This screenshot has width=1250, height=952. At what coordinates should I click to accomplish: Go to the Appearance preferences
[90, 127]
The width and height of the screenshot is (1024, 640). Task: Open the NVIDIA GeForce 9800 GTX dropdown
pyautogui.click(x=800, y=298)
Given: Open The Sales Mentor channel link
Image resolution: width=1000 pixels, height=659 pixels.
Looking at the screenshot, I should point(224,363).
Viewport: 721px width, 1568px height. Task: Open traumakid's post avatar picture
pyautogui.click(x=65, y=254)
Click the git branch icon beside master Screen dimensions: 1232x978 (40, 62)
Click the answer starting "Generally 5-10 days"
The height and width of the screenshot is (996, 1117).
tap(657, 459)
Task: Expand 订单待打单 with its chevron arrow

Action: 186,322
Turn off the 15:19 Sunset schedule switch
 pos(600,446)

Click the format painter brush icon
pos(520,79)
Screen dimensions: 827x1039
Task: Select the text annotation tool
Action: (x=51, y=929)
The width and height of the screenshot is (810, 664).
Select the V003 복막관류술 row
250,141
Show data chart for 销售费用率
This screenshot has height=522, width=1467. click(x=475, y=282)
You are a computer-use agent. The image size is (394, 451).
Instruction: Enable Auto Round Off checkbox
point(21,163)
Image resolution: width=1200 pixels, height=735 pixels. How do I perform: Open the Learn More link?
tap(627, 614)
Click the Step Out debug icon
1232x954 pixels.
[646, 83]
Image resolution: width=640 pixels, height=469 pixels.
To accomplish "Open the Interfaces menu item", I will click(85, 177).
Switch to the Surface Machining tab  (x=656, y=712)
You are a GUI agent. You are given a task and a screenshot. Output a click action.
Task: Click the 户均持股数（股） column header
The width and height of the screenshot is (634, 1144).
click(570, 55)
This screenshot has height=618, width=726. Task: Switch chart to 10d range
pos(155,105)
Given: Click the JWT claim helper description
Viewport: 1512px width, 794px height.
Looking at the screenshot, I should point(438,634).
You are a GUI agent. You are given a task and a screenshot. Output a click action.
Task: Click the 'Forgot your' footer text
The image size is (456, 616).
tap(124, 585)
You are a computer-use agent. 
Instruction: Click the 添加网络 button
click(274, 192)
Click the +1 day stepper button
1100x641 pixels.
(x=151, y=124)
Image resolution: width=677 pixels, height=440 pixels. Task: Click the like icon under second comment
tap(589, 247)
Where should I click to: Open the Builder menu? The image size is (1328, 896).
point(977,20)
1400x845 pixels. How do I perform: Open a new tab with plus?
————————
Copy out the listing from the line containing "This screenshot has height=618, width=726." through the line containing "point(977,20)", swapping "Builder menu" for "Build menu" and keeping everything else the same.

This screenshot has height=618, width=726. Task: Switch chart to 10d range
pos(155,105)
Given: Click the JWT claim helper description
Viewport: 1512px width, 794px height.
Looking at the screenshot, I should point(438,634).
You are a GUI agent. You are given a task and a screenshot. Output a click action.
Task: Click the 'Forgot your' footer text
The image size is (456, 616).
tap(124, 585)
You are a computer-use agent. 
Instruction: Click the 添加网络 button
click(274, 192)
Click the +1 day stepper button
1100x641 pixels.
(x=151, y=124)
Image resolution: width=677 pixels, height=440 pixels. Task: Click the like icon under second comment
tap(589, 247)
Where should I click to: Open the Build menu? The image size is (1328, 896).
point(977,20)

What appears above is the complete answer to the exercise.